Osnago è uno dei paesini della Brianza lecchese, quella che si trova a sud est di Montevecchia, fatta di piccoli centri, di gente semplice che coltiva l’orto e ama i fiori. Qui vive e lavora Alberto Casiraghy, poeta, artigiano, illustratore e stampatore noto al mondo della cultura. Ha fondato la casa editrice Pulcinoelelefante e molto è stato scritto su di lui, della sua amicizia con Alda Merini e dei più di mille libriccini che hanno composto e stampato insieme, nell’arco della loro lunga amicizia e dei molti poeti scrittori e artisti che hanno realizzato con lui una piccola opera fatta di parole e immagini e soprattutto vissuto la magia dell’incontro.
Tra i molti Bruno Munari, Ernico Bay, Arnoldo Mosca Mondadori… e tanti altri artisti e uomini e donne con la voglia di raccontarsi. Tutti hanno lasciato un ricordo del loro passaggio componendo un libriccino in carta pregiata e di raffinata fattura, stampato rigorosamente con la tecnica dei caratteri mobili di Gutenberg e decorato con le preziose illustrazioni realizzate dalle matrici in legno scolpite da Adriano Porazzi. “Una follia tipografica” dice Alberto Casiraghy sì una follia poetica penso io in silenzio.

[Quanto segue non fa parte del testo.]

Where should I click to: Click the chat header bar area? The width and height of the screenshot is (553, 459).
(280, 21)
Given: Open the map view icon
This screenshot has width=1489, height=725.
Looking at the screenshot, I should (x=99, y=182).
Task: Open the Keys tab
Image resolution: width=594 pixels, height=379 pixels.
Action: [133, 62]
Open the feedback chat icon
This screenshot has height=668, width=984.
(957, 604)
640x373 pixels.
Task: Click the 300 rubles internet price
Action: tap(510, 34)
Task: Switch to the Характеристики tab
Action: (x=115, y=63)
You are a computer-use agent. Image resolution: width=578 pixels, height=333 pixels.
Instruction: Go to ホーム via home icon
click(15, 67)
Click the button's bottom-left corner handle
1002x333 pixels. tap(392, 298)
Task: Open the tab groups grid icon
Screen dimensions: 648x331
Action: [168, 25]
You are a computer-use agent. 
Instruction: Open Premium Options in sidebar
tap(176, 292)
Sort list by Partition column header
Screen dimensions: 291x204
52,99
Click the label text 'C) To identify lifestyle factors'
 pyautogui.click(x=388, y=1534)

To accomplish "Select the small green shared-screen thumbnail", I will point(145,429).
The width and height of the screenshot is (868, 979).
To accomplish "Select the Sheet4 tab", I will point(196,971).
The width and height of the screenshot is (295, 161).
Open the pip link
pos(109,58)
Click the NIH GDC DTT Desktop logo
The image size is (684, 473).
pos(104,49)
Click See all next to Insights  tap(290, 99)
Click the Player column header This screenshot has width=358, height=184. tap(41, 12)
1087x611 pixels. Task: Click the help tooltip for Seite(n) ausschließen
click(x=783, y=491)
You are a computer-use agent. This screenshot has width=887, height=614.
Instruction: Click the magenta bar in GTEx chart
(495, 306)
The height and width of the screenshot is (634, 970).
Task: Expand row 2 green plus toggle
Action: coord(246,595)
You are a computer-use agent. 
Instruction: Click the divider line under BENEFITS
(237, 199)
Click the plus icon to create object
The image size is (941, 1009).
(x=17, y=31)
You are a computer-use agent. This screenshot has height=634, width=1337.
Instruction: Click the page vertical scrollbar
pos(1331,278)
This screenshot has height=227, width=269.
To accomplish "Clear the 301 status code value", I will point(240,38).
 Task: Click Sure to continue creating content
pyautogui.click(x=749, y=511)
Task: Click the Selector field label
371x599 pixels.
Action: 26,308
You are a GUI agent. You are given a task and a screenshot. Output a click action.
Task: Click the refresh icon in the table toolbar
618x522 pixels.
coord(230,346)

Eccomi arrivata in un’oasi di mondo dove non sono il successo o il denaro a dettare le regole, ma la sensibilità che si esprime in tutti i modi anche nei più fantasiosi e dove la regola principe della costituzione del mondo del Pulcinoelefante è la libertà.

Sì perché Casiraghy è un uomo libero, proprio come si addice ai veri artisti e nei suoi occhi azzurri e accesi c’è la magia di chi vede oltre ciò che appare. Siedo nella sua cucina, con una tazza di acqua fresca tra le mani, sul tavolo matite colorate e fogli di carta, alle mie spalle i cassetti pieni di caratteri tipografici, Times, Bodoni, Garamond, alle pareti di tutto, un viaggio onirico di sculture e immagini surrealiste. La porta finestra dà sul giardino, da cui scorgo le piante, l’orto e il passaggio veloce di una gallina bianca.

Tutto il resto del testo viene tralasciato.